[Start of DOCUMENT TEXT]

DIC LAB 1 Problem 2 : Study response to an event

Define the limit of numbers to be searched


In [73]:
LIMIT = 20000

Declare all the search, strings which will be searched in a vector, following are the hastags for SuperBowl


In [74]:
superBowlStrings = c("#superbowl","#Patriots","#Falcons","#SB51")

Declare your custom search strings, which will be searched, in a vector. Leave it empty vector if no custom string.

Eg : Empty Vector will look like customUserSearchStrings = c("")

NOTE : Make sure you empty leave customUserSearchStrings vector empty if you want to see the results from superBowlStrings


In [109]:
customUserSearchStrings = c("") #c("#NASA")

Create a boolean variable to check if the custom search string is present or not. Custom search will be given preference over SuperBowl search. Number of search limit will change too i.e. LIMIT = 1000


In [76]:
isCustomSearch = FALSE
if(customUserSearchStrings[1]!=""){
    isCustomSearch = TRUE
    LIMIT = 1000
    userSearchStrings = customUserSearchStrings
}else{
    isCustomSearch = FALSE
    LIMIT = 20000
    userSearchStrings = superBowlStrings
}

Define all the libraries which needs to be set up for operations below


In [77]:
library("twitteR")

[End of DOCUMENT TEXT]
[Start of SUPPLIED DATA]

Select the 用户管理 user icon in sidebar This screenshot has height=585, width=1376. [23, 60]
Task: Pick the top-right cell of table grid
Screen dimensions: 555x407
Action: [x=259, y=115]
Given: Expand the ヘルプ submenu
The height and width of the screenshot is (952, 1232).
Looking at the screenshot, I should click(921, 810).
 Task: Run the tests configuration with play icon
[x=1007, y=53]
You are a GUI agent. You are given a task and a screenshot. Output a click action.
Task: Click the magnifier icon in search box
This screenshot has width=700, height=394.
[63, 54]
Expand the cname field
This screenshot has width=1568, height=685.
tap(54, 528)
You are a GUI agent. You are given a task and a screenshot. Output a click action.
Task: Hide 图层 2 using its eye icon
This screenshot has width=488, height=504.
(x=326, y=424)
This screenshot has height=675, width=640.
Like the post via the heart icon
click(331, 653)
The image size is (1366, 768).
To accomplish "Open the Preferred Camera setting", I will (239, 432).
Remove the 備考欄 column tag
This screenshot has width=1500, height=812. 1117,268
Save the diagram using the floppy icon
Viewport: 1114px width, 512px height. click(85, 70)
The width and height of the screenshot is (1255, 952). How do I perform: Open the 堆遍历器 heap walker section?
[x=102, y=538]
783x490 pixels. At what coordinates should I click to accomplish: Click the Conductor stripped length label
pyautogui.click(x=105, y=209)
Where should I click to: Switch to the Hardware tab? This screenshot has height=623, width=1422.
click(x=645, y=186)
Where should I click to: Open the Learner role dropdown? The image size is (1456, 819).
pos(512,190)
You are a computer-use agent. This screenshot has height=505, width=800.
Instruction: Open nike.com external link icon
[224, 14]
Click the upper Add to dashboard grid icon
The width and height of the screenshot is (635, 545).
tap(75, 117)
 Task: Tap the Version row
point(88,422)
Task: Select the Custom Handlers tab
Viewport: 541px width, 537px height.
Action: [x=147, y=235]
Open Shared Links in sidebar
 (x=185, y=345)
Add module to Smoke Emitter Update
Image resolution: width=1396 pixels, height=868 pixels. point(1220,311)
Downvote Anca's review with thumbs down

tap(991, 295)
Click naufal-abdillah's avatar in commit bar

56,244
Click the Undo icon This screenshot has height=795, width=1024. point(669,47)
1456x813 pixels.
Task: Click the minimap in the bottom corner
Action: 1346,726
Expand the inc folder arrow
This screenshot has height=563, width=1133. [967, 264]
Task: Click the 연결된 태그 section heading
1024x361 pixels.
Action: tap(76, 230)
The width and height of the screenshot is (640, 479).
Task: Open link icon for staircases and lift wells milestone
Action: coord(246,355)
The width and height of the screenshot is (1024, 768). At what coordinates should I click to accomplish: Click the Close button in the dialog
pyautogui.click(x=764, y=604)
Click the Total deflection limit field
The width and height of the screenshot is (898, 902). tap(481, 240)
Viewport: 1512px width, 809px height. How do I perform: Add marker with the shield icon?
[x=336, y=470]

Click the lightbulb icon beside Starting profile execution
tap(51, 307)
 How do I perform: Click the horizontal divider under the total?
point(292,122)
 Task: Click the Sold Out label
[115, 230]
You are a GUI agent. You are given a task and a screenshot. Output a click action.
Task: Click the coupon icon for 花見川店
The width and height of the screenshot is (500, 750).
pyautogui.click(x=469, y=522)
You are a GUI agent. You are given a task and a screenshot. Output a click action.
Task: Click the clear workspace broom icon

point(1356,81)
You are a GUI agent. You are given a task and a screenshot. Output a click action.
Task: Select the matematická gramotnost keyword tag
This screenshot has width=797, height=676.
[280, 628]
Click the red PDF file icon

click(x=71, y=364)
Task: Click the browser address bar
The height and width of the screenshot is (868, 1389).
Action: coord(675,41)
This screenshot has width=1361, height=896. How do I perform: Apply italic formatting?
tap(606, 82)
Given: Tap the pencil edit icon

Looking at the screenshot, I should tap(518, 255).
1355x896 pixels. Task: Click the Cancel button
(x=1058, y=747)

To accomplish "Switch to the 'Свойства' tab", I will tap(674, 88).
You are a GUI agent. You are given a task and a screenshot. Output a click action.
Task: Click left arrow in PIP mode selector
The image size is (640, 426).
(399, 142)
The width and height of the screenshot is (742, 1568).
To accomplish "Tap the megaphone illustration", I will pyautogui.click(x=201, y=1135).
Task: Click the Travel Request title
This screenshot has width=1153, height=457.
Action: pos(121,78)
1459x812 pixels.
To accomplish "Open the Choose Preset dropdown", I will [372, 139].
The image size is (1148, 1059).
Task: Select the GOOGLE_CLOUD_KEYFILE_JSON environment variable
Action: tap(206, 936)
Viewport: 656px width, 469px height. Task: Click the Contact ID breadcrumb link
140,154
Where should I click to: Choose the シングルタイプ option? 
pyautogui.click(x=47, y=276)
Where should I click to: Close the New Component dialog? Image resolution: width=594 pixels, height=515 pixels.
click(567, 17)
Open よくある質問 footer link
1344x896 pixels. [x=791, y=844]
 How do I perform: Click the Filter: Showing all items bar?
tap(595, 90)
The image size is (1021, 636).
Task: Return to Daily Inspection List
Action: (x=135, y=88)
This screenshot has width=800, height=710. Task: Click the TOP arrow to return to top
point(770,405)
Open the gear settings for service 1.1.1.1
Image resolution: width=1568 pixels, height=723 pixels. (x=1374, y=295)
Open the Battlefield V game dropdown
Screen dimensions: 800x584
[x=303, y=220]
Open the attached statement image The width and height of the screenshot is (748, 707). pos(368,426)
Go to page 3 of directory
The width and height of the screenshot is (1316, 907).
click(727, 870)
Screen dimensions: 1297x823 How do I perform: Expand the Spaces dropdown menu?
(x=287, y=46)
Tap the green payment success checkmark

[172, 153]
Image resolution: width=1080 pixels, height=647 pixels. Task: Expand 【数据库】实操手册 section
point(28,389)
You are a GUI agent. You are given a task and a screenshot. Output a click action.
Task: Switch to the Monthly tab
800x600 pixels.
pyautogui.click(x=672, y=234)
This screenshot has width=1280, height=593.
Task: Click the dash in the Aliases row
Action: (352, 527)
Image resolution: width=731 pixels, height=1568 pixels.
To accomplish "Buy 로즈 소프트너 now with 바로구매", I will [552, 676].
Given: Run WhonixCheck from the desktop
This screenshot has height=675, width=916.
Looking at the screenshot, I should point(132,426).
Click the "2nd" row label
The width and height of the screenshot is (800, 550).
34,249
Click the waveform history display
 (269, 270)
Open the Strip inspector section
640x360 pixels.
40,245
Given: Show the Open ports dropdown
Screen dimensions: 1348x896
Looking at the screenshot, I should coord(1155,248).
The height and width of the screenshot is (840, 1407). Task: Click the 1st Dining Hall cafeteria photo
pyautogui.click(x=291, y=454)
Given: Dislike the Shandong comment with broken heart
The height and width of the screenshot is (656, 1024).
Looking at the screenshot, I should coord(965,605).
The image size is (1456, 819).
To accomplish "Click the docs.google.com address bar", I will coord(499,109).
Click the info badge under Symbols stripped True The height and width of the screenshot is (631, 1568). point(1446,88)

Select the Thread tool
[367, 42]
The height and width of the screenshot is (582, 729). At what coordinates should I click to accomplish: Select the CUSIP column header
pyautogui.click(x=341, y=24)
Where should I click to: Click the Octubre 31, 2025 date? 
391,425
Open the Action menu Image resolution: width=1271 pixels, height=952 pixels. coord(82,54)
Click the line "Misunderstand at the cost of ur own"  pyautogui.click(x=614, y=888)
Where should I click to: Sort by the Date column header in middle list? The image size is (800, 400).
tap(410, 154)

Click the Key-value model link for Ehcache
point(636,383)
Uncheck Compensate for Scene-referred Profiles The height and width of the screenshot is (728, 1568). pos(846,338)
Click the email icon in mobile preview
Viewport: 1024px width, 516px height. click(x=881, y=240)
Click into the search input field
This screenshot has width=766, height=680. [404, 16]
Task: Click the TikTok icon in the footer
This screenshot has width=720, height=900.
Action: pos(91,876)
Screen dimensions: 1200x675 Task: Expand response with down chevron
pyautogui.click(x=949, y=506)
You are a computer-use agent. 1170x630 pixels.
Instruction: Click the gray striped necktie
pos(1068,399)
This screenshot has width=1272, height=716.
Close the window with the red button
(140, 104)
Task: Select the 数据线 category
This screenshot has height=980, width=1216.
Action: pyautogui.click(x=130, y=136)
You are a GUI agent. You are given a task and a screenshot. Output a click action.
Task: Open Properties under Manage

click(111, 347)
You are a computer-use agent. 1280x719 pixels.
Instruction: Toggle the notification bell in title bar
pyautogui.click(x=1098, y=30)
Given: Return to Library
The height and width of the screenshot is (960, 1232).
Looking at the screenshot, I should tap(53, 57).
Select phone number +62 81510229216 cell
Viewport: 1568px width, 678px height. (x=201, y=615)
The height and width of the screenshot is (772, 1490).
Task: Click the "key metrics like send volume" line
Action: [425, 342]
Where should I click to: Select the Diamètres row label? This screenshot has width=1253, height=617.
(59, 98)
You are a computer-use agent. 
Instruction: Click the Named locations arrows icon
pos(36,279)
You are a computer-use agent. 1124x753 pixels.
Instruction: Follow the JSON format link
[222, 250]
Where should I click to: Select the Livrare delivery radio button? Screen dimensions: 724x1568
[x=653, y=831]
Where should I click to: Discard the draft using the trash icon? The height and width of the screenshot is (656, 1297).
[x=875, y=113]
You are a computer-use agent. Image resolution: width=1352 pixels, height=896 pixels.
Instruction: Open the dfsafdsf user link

[End of SUPPLIED DATA]

REQUIRED TASKS:
• 1. Can you copy, word for word, the part of the Super Bowl notebook that opens with the words containing "Declare all the" and closes with "no custom string."?
• 2. Would you carry on the Super Bowl notebook from the point where it stops?
The material has no part in this.

ANSWERS TO THE TASKS:
• 1.
Declare all the search, strings which will be searched in a vector, following are the hastags for SuperBowl


In [74]:
superBowlStrings = c("#superbowl","#Patriots","#Falcons","#SB51")

Declare your custom search strings, which will be searched, in a vector. Leave it empty vector if no custom string.

• 2.
library("DBI")
library("RSQLite")
library("gtools")
library("bitops")
library("ggplot2")
library("RCurl")
library("RJSONIO")
library("ggmap")
library("sp")
library("mapdata")
library("maptools")
library("scales")
library("maps")
Sys.setlocale(category = "LC_ALL", locale = "C")


'LC_CTYPE=C;LC_NUMERIC=C;LC_TIME=C;LC_COLLATE=C;LC_MONETARY=C;LC_MESSAGES=en_US.UTF-8;LC_PAPER=en_US.UTF-8;LC_NAME=C;LC_ADDRESS=C;LC_TELEPHONE=C;LC_MEASUREMENT=en_US.UTF-8;LC_IDENTIFICATION=C'

Setup the twitter app key for authentication


In [78]:
setup_twitter_oauth('YOUR KEY')


[1] "Using direct authentication"

Following function fetches the state and country from the address_components field in json response .Following is the response

"address_components" : [ { "long_name" : "Buffalo", "short_name" : "Buffalo", "types" : [ "locality", "political" ] }, { "long_name" : "Erie County", "short_name" : "Erie County", "types" : [ "administrative_area_level_2", "political" ] }, { "long_name" : "New York", "short_name" : "NY", "types" : [ "administrative_area_level_1", "political" ] }, { "long_name" : "United States", "short_name" : "US", "types" : [ "country", "political" ] } ],

It will generate the state as New York and country as United States.


In [79]:
parseAddressComponents <- function(addr_comp){
    result = tryCatch(
        {
            addrSize = length(addr_comp)
            stateName = ""
            countryName = ""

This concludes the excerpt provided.